Das Gemeindemuseum von „Ofdasche“ stellt eine bunte Mischung aus Panoptikum und Kuriositätensammlung dar. Historie und Lebensgeschichten von Menschen bilden hier ein Sinngefüge. In mühevoller Kleinarbeit kümmert sich ein harter Kern der 500 Huko-Mitglieder um die Pflege und den Ausbau des Museums – und ebenso um Veränderungen, dort wo sie sinnvoll oder gar notwendig sind, im Spannungsfeld zwischen Vergangenheit, Gegenwart und Zukunft.
Oftersheimer Verein feiert 40-jähriges Jubiläum
Vorsitzender Dieter Burkard (74 Jahre), sein Stellvertreter Gerhard Frei (76) und Anna Kirchner (68) nehmen den Chronisten dieser Zeitung mit auf eine Bildungsreise lokalen wie europäischen Zuschnitts. Anlässe gibt es gleich mehrere: Das Jahr 2023 ist ein ganz besonderes für den Heimat- und Kulturkreis. Gründungsmitglied Burkhard und seine Mitstreiter feiern das 40-jährige Bestehen des eingetragenen Vereins. Das genaue Datum, der 28. März 1983, mag für die Annalen eine Rolle spielen, für den 40. Geburtstag selbst und dessen Feierlichkeiten sind Tag, Monat und Jahr eher sekundär.

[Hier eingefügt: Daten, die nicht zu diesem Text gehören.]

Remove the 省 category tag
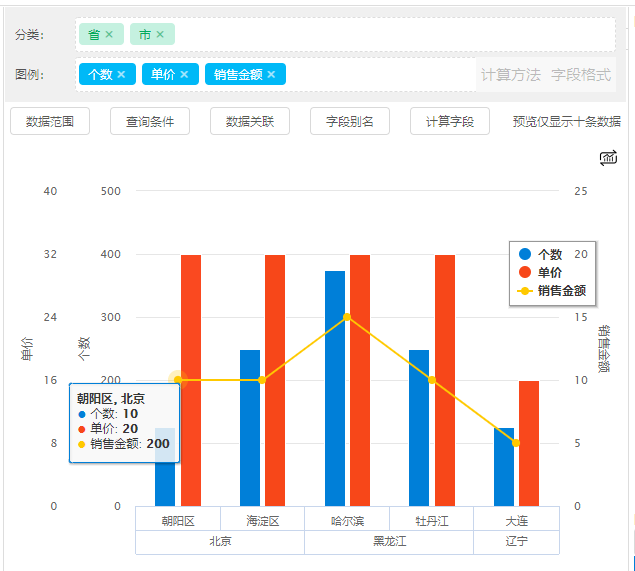 tap(109, 35)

Sehr wahrscheinlich im Herbst (Samstag, 30. September?, 17 Uhr) „feiern wir vereinsintern Geburtstag“, wie es Gerhard Frei formuliert, in der „Kurpfalzhalle“, die zu diesem Zeitpunkt womöglich nicht mehr Roland-Seidel-Halle heißen wird, sowie einem „Überraschungsgast“, mit dem sich der Huko in den letzten Terminabstimmungen befindet.

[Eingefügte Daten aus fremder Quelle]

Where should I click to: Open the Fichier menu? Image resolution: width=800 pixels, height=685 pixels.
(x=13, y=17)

Der allerwichtigste Themenbereich ist freilich eine Veranstaltung, die bereits am nächsten Mittwoch, 8. März, um 17 Uhr in der Cafeteria des Heimatmuseums über die Bühne gehen wird. Dabei steht die „Katscher Heimatstube“ im Fokus. Am Ende des Zweiten Weltkrieges und kurz danach sah sich die Hardtgemeinde wie andere Städte und Kommunen in Deutschland mit einer Flüchtlingswelle konfrontiert. Katsch ist der deutsche Name des serbischen Kleinods Kac, ungarisch Káty. Rund 2000 Serben, 1000 Deutsche und 500 Ungarn lebten in dem schachbrettartig aufgeteilten Ort im Umfeld von Novi Sad zusammen.
Über tausende Kilometer im Bauernwagen nach Oftersheim
Am 6. Oktober 1944 verlässt ein Großteil der deutschstämmigen Bevölkerung ihre Heimat. Der Treck teilt sich mehrmals auf. In Bauernwagen flüchten sie über tausend Kilometer und mehr, das notwendigste Hab und Gut transportierend, etwa einen mit Schweineschmalz gefüllten blauen Topf, der fast unscheinbar neben dem Katscher Gefährt für zwei Pferde im Museum steht. Ein Bündel an Familien kam in Oftersheim an.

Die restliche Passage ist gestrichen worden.